━━━━━ Document extract ━━━━━

Chirality and Composition
What Works Better, Right or Left?
[At the moment, I’m in Sedona, Arizona, participating in the Sedona Plein Air Invitational. I’ll give a full report once I’m back, but for now, enjoy this column. Also, I’ll be posting images from the plein air event to my Instagram account, so you might want to follow me there, as well.]
Did you know that left- and right-handedness can make a big difference in biochemistry? I know this is an art column, not a science column, but bear with me a moment, because I have the same question regarding composition in painting.
Some molecules come in both left- and right-handed versions, a property known as chirality. A molecule is a three-dimensional object, and sometimes there’s a mirror version of it.
Why does this matter? Well, one molecule very important to human existence is glucose, which provides our bodies with raw energy. It turns out we can’t process its mirror version. The mirror version is like a jigsaw puzzle piece from the wrong puzzle–it just won’t fit. Although they look similar in that they have the same chemical formula, C₆H₁₂O₆, the spatial arrangement of the atoms differs. Our bodies can only use the right-handed version; although the left-handed one tastes just as sweet, it is useless for powering our muscles.
Now here comes my question: Does chirality also matter in composition? If you made a mirror version of a composition, would it make any difference in impact or the emotional response it provokes?
What prompted these thoughts is a wonderfully comprehensive exhibition of the prolific and multi-talented Gustave Baumann that I saw recently at Santa Fe’s New Mexico Museum of Art. (The exhibit continues through February 22, and you can read more about it here.) Included in the exhibit are many of his stunning color woodcut prints featuring not just Southwestern landscapes but other places he’s lived in or visited, plus some of his stage sets and marionettes. But it was the woodcut prints that caught my eye.

━━━━━

→ Given exercise 1
In the column on chirality and composition, which version of glucose can our bodies use?
→ Given exercise 2
Print the stretch of the column on chirality and composition from "[At the moment, I’m" through "version of it.".
The rows come from a different source than the column.

━━━━━ Dataset records ━━━━━

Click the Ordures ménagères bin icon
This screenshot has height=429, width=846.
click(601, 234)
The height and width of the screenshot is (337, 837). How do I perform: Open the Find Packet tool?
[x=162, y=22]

━━━━━

→ Correct result 1
Only the right-handed version.

→ Correct result 2
[At the moment, I’m in Sedona, Arizona, participating in the Sedona Plein Air Invitational. I’ll give a full report once I’m back, but for now, enjoy this column. Also, I’ll be posting images from the plein air event to my Instagram account, so you might want to follow me there, as well.]
Did you know that left- and right-handedness can make a big difference in biochemistry? I know this is an art column, not a science column, but bear with me a moment, because I have the same question regarding composition in painting.
Some molecules come in both left- and right-handed versions, a property known as chirality. A molecule is a three-dimensional object, and sometimes there’s a mirror version of it.